In 1883 Takaki learned of a high incidence of beriberi amongst cadets on a training mission from Japan to Hawaii, via New Zealand and South America that lasted for 9 months. Onboard, 169 men out of 376 developed the disease and 25 died. Takaki made a petition to Emperor Meiji to fund an experiment with an improved diet for the seamen that included more barley, meat, milk, bread and vegetables. He succeeded, and in 1884, another mission took the same route, but this time only sixteen beriberi cases among 333 seamen were reported. This experiment convinced the IJN that poor diet was the prime factor in beriberi, and the disease was soon eliminated from the fleet. Takaki's discovery resulted in the popularization of Japanese curry (nicknamed navy curry) in the navy, a dish that was nutritious and easy to cook in mass quantities.

Takaki's success occurred ten years before Christiaan Eijkman, working in Batavia, advanced his theory that beriberi was caused by a nutritional deficiency, with his later identification of vitamin B_{1} earning Eijkman the 1929 Nobel Prize in Physiology or Medicine.

Although Takaki clearly established that the cause was due to nutritional issues, this conflicted with the prevailing idea among medical scientists that beriberi was an infectious disease. The Imperial Japanese Army, which was dominated by Mori Ōgai and other doctors from Tokyo Imperial University, persisted in their belief that beriberi was an infectious disease, and refused to implement a remedy for decades. In the Russo-Japanese War of 1904–1905, over 200,000 soldiers suffered from beriberi – 27,000 fatally, compared to 47,000 deaths from combat.

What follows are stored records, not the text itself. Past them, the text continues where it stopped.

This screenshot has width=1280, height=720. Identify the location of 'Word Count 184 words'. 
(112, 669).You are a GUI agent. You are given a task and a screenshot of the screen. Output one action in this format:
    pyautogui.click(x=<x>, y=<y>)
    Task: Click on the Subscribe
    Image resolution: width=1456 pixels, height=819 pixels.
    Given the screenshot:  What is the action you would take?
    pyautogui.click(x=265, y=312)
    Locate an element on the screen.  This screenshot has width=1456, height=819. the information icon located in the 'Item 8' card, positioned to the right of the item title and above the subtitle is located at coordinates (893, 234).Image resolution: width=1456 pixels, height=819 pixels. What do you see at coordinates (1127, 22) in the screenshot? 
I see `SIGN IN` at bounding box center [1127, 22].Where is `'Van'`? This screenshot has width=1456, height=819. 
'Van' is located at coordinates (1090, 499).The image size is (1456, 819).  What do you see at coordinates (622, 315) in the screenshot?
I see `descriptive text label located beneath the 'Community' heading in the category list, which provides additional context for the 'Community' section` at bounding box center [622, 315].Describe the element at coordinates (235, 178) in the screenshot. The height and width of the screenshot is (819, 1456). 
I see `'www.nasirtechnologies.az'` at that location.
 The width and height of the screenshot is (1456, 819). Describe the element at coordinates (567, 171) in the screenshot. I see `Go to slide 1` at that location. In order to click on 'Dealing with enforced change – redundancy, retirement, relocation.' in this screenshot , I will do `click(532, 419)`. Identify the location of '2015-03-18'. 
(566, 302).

In 1905, Takaki was ennobled with the title of danshaku (baron) under the kazoku peerage system for his contribution of eliminating beriberi from the IJN, and was also awarded the Order of the Rising Sun (first class). He was later affectionately nicknamed "Barley Baron".

Takaki founded the Sei-I-Kwai medical society in January 1881. In May, 1881, he founded the Sei-I-Kwai Koshujo (Sei-I-Kwai Medical Training School), now the Jikei University School of Medicine. Takaki's school was the first private medical college in Japan, and was the first in Japan to have students dissect human cadavers. In 1900 he was granted the court rank of Junior Third Rank.

Takaki was posthumously honored by having a peninsula in Antarctica at named "Takaki Promontory" in his honor. It is the only peninsula in Antarctica named after a Japanese person.